Directions: Write out the material from the line containing "Viewport: 1557px width, 784px" through the end, both included, substituting "Account settings" for "Account menu" and leaving everything else unchanged. Omit the pictures.

BEGIN

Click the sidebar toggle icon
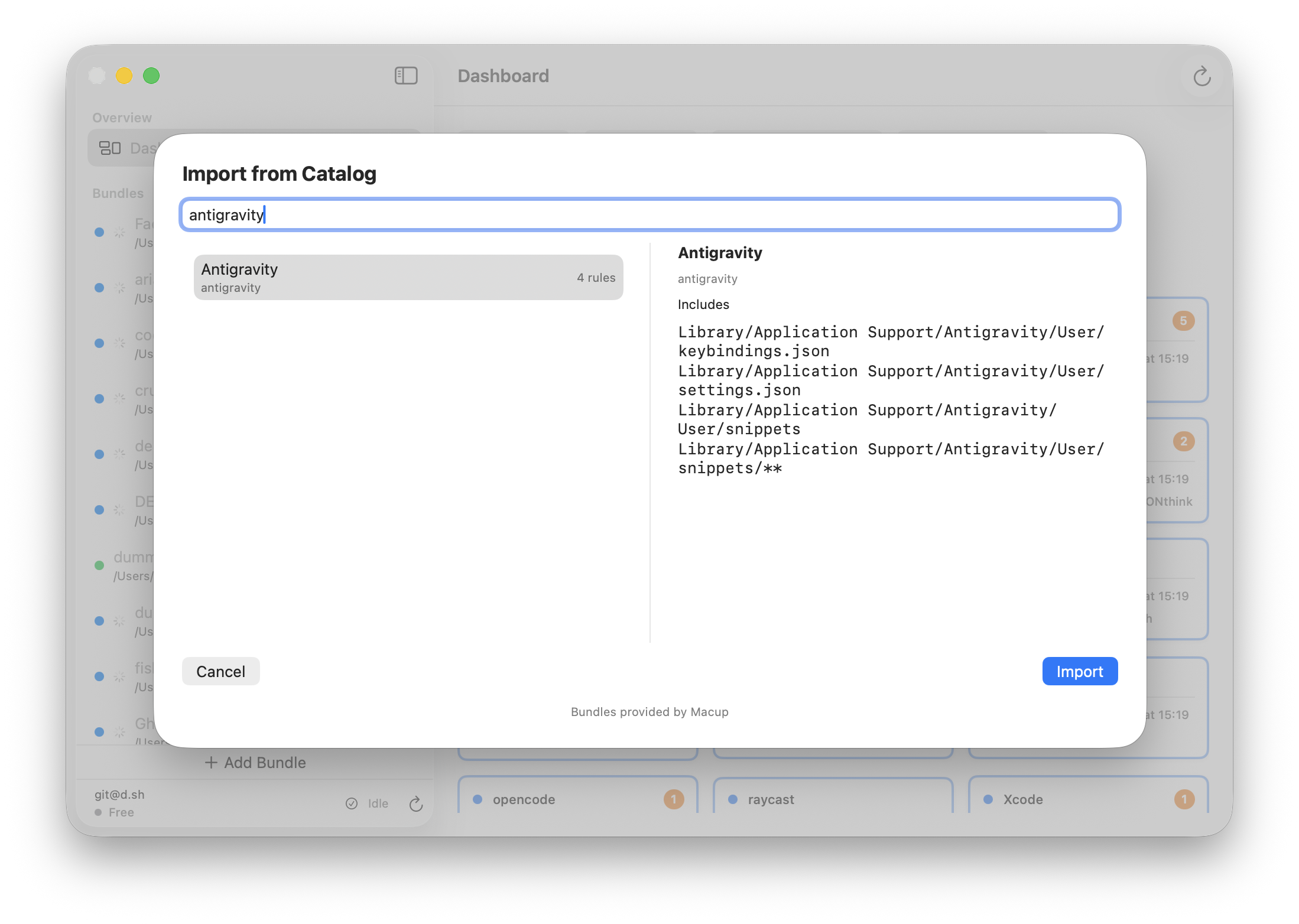Image resolution: width=1299 pixels, height=924 pixels. click(406, 76)
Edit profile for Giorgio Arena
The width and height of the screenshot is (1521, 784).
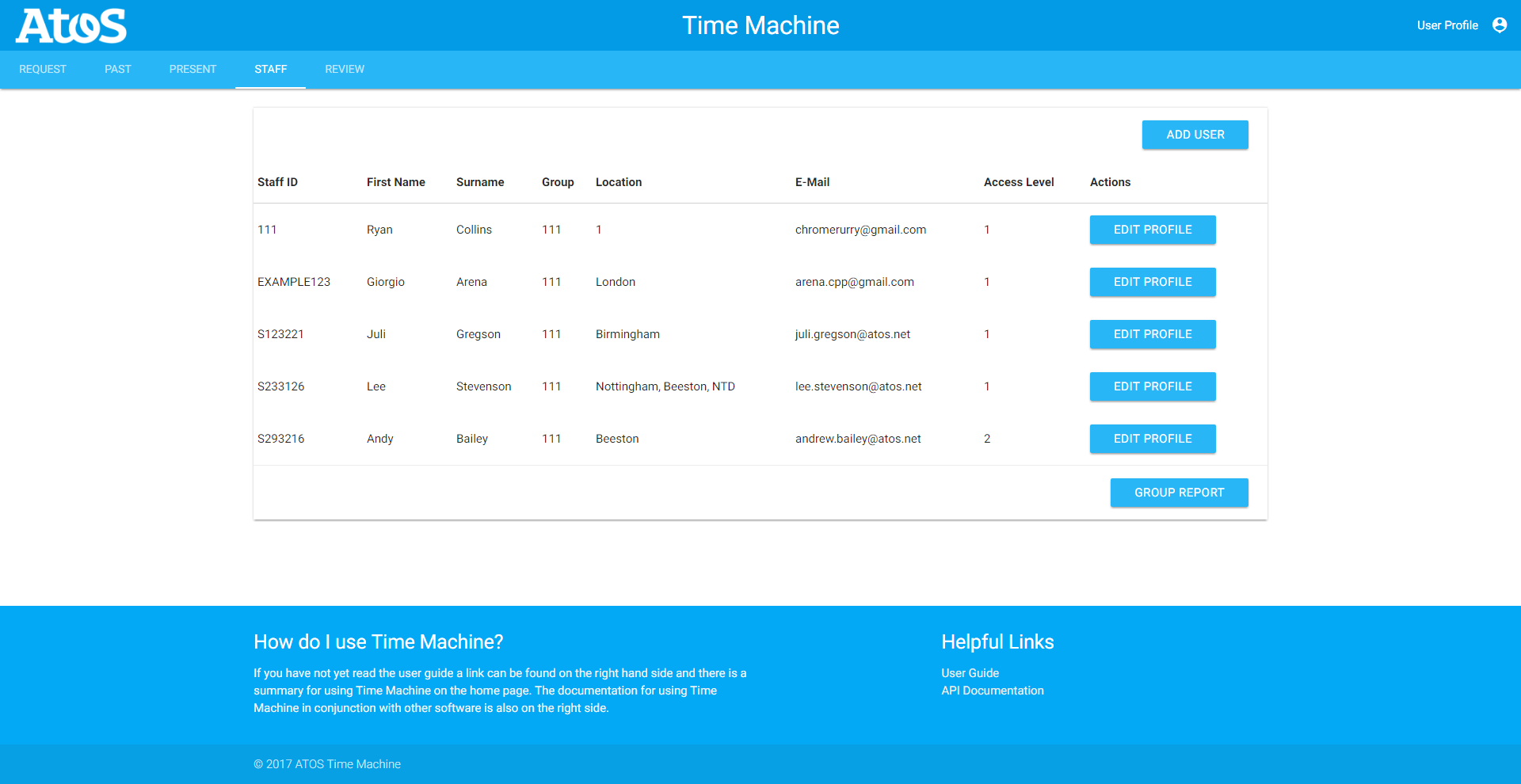[1152, 282]
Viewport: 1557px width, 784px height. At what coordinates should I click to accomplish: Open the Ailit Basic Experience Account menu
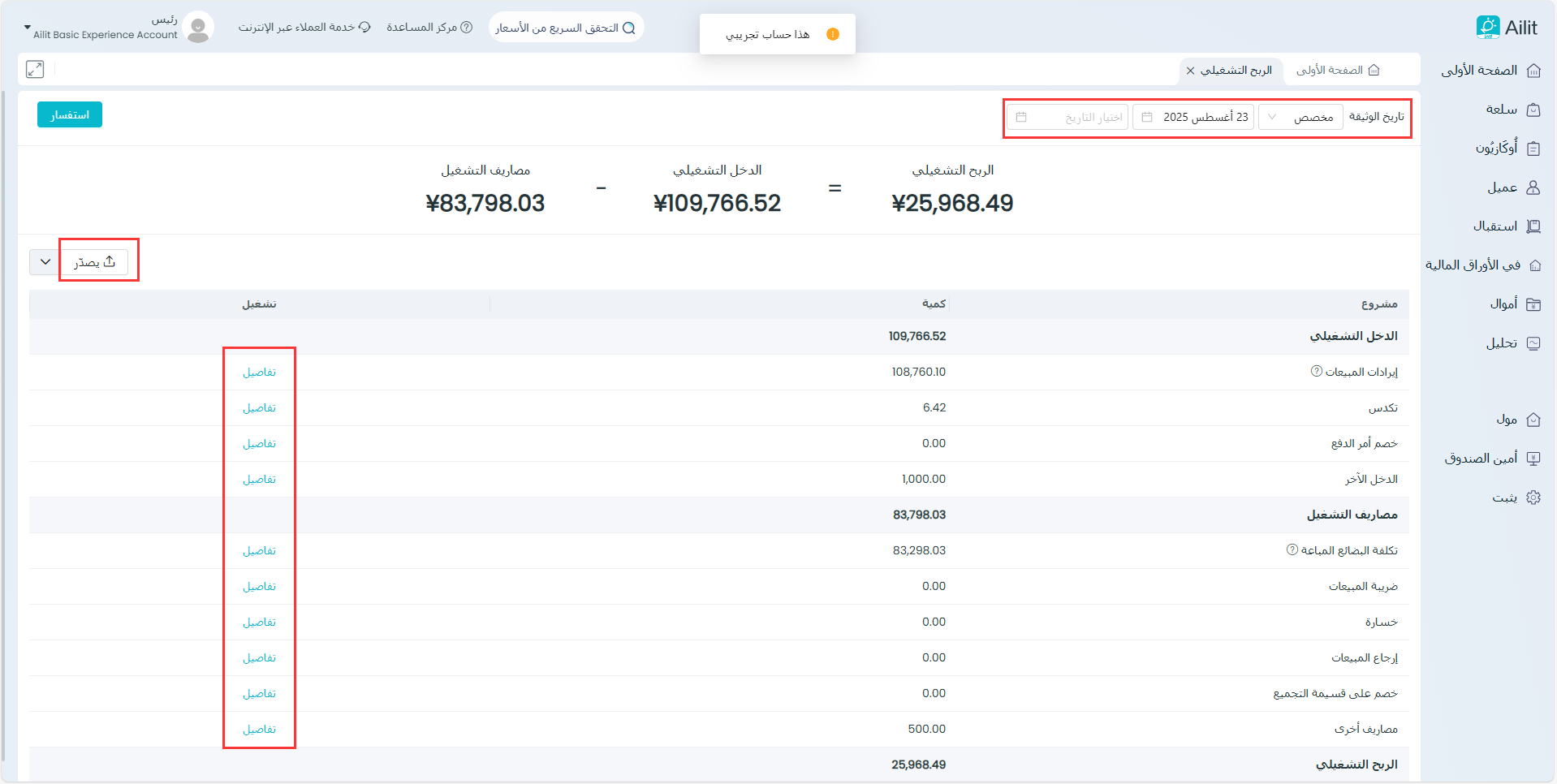[101, 34]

END

Response to the task:
Viewport: 1557px width, 784px height. At what coordinates should I click to accomplish: Open the Ailit Basic Experience Account settings
[101, 34]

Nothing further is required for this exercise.